Taking the line with "Instruction: Sort list" as the first and the line with "Enable Date Filter" as the last, set down exactly every line in that range from the entries below, and no more.

> _Data to process_:
+-------+

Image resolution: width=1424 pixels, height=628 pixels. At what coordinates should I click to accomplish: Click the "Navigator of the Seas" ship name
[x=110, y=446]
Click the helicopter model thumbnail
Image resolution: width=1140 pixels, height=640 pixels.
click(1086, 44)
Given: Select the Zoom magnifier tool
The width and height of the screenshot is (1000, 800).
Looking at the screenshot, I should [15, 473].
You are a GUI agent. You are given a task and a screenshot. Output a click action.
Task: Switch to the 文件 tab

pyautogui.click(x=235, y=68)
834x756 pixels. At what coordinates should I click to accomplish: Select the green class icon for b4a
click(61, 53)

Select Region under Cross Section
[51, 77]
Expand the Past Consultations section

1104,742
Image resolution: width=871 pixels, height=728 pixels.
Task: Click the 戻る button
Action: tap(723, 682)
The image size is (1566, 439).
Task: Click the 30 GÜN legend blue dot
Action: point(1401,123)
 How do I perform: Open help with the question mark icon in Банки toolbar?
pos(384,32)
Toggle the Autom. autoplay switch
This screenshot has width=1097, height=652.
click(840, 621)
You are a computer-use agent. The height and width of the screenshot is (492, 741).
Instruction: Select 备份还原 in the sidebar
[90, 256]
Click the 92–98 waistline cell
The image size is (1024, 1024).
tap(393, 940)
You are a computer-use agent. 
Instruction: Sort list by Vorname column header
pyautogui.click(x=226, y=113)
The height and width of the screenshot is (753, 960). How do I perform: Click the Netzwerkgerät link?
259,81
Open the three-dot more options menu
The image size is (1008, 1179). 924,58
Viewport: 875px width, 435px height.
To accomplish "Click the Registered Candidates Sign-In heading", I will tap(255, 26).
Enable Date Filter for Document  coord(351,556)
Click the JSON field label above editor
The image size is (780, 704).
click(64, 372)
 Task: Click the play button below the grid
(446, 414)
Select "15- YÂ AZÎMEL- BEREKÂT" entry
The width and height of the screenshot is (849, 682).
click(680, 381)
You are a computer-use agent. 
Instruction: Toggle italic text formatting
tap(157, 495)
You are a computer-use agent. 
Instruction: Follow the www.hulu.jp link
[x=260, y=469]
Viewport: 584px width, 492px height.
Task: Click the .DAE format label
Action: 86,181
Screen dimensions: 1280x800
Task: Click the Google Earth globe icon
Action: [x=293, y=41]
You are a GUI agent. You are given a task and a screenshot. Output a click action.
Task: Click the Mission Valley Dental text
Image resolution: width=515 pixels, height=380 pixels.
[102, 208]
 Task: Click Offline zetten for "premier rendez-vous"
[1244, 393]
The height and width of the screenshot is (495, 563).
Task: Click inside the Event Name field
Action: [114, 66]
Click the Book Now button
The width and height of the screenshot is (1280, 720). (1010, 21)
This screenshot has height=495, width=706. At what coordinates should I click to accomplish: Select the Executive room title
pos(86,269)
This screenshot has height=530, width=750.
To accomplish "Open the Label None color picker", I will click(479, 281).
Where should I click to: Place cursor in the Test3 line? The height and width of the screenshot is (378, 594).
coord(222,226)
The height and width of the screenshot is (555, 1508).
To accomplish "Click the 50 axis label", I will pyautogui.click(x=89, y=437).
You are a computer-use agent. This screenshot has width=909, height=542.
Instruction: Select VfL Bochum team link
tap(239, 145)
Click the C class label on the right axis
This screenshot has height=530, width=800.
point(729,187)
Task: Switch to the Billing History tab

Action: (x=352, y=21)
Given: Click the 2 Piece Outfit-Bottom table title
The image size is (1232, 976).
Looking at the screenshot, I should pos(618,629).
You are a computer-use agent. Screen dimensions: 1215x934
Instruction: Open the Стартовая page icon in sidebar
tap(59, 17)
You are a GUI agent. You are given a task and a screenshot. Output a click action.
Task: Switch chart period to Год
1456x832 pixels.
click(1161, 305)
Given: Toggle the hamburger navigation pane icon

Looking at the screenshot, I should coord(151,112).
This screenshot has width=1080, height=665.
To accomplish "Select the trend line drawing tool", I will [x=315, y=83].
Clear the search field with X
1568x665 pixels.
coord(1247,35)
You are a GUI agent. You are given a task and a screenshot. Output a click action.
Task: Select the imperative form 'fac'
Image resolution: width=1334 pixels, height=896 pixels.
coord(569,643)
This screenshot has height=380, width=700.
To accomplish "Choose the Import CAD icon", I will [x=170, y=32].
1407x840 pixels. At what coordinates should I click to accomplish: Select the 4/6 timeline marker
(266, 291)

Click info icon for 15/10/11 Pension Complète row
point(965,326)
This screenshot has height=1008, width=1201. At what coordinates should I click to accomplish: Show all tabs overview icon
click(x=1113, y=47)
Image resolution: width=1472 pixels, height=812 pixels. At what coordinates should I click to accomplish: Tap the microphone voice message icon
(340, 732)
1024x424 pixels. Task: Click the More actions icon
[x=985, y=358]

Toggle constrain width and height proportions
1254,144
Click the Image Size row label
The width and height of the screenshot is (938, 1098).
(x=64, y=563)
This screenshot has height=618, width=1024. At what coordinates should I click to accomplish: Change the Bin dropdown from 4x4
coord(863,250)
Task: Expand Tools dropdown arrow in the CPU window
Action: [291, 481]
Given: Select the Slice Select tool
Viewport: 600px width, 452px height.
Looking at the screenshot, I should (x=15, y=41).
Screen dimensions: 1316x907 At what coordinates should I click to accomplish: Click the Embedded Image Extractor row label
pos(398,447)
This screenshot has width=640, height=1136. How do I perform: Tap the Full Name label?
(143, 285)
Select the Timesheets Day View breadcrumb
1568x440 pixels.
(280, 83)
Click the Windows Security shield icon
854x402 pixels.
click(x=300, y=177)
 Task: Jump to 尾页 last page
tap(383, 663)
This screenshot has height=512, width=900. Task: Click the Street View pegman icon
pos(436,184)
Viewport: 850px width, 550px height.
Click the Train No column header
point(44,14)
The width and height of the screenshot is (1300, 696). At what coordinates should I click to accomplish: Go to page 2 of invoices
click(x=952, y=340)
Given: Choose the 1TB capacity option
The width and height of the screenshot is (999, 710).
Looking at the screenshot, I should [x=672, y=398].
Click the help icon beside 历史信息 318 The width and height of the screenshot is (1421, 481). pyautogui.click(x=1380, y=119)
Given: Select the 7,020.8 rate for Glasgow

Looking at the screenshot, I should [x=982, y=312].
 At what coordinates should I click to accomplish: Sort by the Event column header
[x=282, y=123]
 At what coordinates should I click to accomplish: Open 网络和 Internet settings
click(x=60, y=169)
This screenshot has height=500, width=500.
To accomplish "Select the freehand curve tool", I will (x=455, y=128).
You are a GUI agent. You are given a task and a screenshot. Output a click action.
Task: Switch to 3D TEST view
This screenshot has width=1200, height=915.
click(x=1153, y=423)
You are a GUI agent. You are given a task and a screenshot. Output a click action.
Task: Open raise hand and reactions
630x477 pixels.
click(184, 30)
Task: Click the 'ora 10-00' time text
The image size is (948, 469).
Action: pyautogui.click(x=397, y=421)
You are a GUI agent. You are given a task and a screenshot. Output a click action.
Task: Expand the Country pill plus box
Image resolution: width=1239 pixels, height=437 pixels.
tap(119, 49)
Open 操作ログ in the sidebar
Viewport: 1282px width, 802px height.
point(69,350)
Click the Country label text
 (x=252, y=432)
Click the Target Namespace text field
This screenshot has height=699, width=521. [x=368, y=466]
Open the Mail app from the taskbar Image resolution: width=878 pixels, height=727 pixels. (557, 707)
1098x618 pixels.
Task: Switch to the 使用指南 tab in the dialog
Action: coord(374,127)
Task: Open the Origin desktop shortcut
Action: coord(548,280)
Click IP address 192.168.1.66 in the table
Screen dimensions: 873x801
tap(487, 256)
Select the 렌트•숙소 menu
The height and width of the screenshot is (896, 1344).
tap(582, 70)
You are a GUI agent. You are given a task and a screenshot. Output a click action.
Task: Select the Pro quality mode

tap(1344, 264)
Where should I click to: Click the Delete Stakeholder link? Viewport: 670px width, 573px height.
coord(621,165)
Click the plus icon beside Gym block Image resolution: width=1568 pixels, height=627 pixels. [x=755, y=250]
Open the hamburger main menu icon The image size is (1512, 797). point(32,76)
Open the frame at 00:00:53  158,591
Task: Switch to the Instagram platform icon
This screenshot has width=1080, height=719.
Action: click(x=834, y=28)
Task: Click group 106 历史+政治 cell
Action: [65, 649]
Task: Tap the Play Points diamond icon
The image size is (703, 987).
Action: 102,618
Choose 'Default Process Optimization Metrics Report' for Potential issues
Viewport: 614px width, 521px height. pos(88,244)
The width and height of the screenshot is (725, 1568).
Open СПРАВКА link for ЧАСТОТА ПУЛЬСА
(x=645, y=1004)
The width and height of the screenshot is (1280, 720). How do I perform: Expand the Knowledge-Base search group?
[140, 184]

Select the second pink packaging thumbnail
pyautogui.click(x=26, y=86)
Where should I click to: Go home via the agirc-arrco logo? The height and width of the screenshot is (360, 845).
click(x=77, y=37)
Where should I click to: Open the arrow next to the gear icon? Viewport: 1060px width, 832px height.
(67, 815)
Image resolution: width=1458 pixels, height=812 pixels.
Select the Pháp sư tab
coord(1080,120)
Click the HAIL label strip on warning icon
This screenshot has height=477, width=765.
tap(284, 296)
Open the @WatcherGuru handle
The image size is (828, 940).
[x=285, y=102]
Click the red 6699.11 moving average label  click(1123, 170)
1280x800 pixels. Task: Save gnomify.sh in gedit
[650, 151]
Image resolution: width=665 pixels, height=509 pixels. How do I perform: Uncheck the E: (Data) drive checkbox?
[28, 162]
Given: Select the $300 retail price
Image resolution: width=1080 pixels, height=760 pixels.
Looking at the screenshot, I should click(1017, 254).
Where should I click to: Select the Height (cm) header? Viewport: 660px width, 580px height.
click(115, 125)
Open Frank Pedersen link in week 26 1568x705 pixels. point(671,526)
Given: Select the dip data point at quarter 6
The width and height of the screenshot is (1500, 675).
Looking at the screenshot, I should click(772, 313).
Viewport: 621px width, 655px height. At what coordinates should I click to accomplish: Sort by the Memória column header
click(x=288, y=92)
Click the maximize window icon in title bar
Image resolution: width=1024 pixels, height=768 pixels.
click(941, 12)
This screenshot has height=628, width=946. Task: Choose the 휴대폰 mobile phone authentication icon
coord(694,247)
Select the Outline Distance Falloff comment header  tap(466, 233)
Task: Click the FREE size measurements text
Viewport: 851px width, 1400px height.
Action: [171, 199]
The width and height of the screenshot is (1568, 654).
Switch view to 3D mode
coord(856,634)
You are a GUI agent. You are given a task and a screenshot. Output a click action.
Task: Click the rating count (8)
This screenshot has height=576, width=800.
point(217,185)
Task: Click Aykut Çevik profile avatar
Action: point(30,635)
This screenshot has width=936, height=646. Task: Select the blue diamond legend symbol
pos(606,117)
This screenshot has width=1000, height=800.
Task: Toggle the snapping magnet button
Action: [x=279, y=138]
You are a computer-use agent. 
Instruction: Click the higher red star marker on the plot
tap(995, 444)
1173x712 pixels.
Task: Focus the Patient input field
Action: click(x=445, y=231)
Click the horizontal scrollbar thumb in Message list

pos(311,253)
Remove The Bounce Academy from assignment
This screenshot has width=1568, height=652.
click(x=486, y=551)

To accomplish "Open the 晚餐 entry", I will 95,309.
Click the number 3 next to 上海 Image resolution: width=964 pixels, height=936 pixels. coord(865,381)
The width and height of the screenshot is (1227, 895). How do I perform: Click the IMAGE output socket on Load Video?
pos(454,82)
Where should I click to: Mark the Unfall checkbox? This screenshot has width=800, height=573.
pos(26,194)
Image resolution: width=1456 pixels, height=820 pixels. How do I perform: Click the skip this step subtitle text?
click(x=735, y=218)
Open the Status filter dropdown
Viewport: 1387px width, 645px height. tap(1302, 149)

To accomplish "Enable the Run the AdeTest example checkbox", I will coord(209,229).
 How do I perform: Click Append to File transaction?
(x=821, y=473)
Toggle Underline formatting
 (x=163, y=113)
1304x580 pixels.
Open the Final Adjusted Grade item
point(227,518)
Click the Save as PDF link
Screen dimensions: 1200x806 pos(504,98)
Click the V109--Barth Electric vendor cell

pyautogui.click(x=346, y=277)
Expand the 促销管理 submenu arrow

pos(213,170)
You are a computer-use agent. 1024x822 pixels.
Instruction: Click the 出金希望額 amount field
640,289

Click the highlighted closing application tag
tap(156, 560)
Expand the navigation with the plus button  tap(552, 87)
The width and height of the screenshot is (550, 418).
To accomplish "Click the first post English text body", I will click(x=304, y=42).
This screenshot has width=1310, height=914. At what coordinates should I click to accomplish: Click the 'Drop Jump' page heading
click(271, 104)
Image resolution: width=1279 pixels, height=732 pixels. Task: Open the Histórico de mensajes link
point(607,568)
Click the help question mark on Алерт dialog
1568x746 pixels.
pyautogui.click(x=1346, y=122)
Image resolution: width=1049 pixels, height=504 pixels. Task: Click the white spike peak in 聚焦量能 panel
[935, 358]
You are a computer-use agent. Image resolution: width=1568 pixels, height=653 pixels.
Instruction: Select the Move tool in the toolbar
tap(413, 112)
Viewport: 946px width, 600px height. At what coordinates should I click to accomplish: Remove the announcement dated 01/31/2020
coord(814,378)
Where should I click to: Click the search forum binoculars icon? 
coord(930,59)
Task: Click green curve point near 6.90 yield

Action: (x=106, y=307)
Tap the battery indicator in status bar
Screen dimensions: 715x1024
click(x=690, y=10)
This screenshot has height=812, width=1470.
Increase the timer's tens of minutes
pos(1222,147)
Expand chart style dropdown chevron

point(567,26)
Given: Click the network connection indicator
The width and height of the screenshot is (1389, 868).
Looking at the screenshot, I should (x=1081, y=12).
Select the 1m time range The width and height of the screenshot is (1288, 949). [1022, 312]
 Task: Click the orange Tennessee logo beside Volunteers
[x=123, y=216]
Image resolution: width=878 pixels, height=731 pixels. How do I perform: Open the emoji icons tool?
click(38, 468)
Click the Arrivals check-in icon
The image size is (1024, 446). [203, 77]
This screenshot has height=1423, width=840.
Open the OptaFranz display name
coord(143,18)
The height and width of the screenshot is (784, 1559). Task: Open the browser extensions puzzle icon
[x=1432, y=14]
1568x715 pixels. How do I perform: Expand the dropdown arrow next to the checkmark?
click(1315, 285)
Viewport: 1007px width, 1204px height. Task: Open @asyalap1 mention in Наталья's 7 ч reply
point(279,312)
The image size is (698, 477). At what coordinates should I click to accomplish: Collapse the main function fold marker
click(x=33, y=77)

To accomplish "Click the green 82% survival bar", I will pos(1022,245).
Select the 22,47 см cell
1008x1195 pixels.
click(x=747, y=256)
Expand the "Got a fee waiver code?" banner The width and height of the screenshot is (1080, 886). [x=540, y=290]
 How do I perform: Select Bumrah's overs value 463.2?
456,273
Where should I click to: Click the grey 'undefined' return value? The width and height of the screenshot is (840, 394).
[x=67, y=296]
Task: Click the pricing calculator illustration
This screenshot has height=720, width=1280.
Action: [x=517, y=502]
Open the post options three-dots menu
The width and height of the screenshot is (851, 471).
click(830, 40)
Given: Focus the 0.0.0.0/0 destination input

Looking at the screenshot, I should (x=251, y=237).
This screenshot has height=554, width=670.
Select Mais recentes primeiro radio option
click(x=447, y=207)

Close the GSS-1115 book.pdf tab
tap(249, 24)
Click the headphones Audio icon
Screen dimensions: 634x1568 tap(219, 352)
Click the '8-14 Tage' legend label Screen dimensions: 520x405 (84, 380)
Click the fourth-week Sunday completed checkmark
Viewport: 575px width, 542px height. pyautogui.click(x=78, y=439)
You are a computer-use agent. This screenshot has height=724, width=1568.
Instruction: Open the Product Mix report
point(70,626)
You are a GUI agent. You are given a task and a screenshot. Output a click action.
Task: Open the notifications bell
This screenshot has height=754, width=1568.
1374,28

+-------+

> _Answer for this exercise_:
Instruction: Sort list by Vorname column header
pyautogui.click(x=226, y=113)
The height and width of the screenshot is (753, 960). How do I perform: Click the Netzwerkgerät link?
259,81
Open the three-dot more options menu
The image size is (1008, 1179). 924,58
Viewport: 875px width, 435px height.
To accomplish "Click the Registered Candidates Sign-In heading", I will tap(255, 26).
Enable Date Filter for Document  coord(351,556)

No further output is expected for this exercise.